*** Opening of DATA FOR THIS EXERCISE ***
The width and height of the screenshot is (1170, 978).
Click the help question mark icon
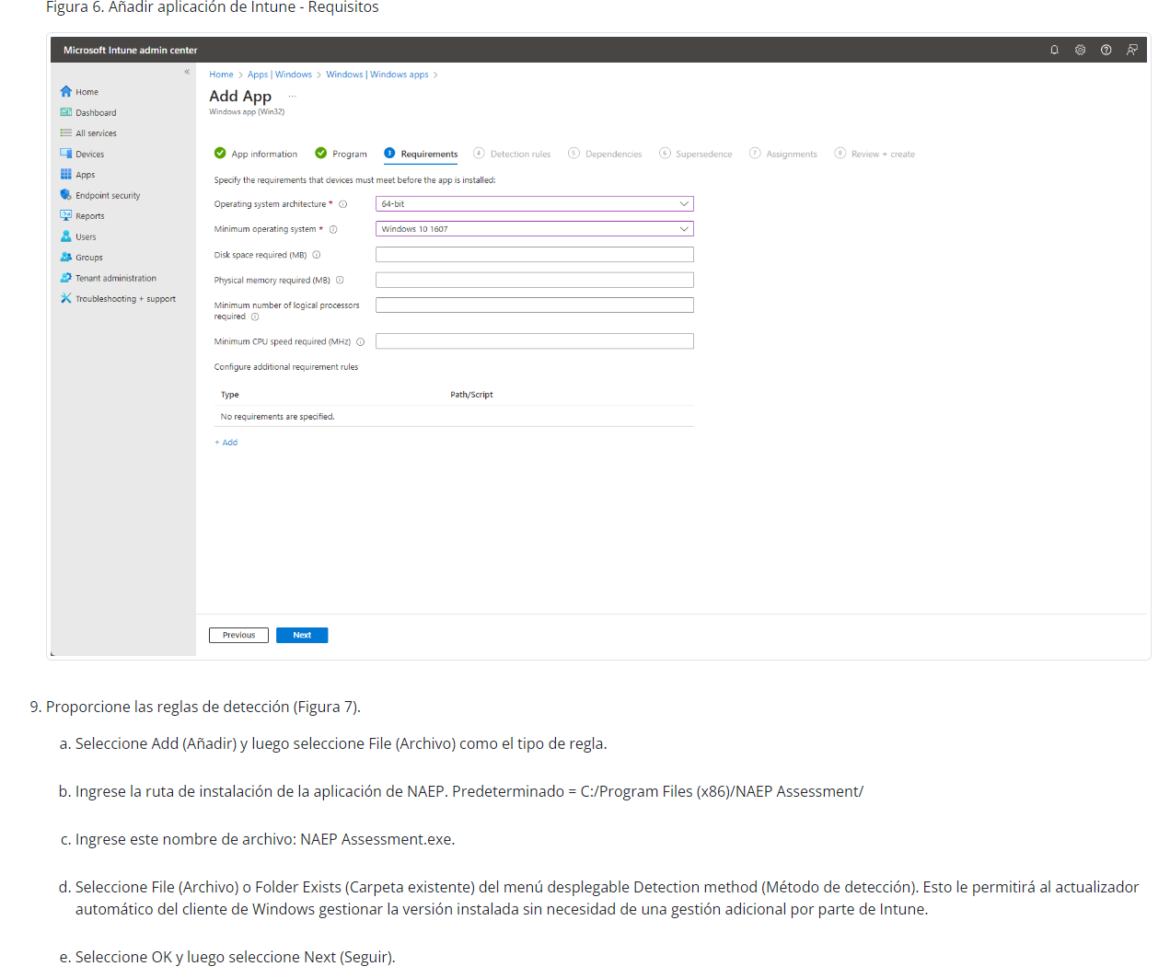tap(1106, 50)
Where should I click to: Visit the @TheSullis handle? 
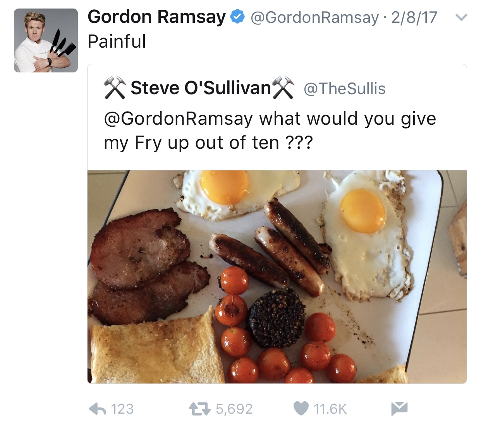click(345, 89)
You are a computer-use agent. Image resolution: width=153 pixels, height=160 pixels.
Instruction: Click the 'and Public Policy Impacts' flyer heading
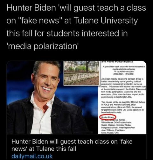tap(117, 61)
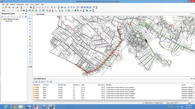Image resolution: width=195 pixels, height=109 pixels.
Task: Click the help icon in User Notifications toolbar
Action: [x=51, y=82]
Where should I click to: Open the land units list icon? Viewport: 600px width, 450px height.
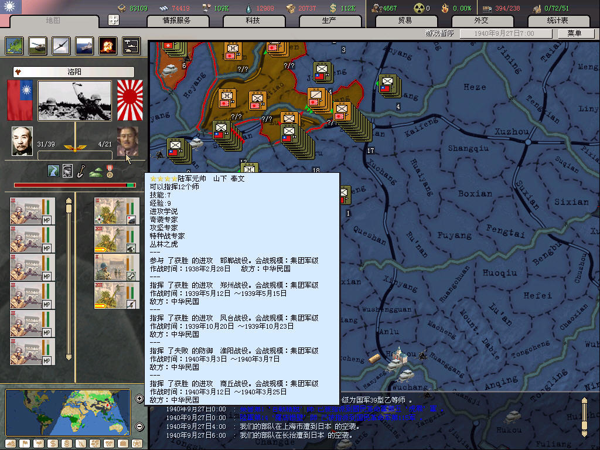point(38,46)
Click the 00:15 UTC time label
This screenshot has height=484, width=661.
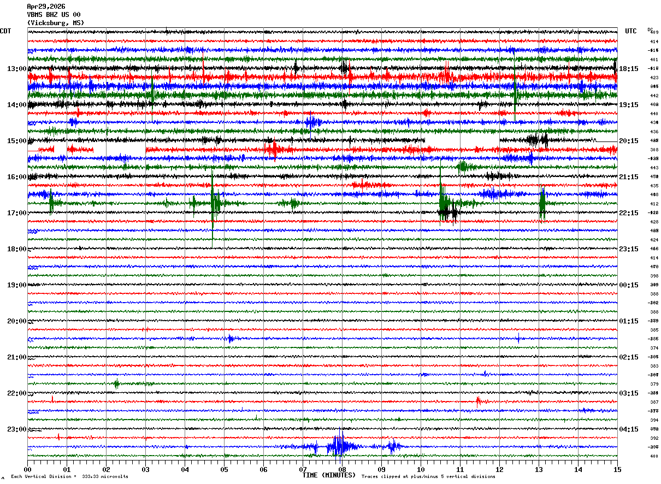click(629, 285)
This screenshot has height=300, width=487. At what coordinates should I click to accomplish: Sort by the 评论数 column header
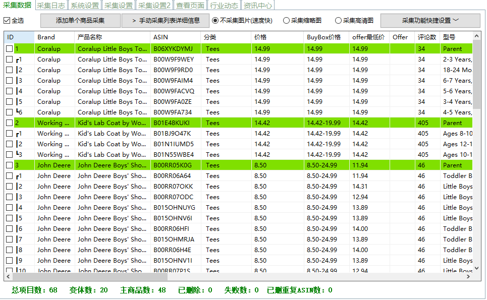click(x=427, y=37)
*** Close of DATA FOR THIS EXERCISE ***
WHAT IS NEEDED :: Only lines belong in the copy, not pictures: write out exactly the lines of the records from the first through the one holding "You are a computer-use".

ANSWER TO THE EXERCISE ::
The width and height of the screenshot is (1170, 978).
Click the help question mark icon
tap(1106, 50)
Where should I click to: Visit the @TheSullis handle? 
click(345, 89)
You are a computer-use agent. Image resolution: width=153 pixels, height=160 pixels.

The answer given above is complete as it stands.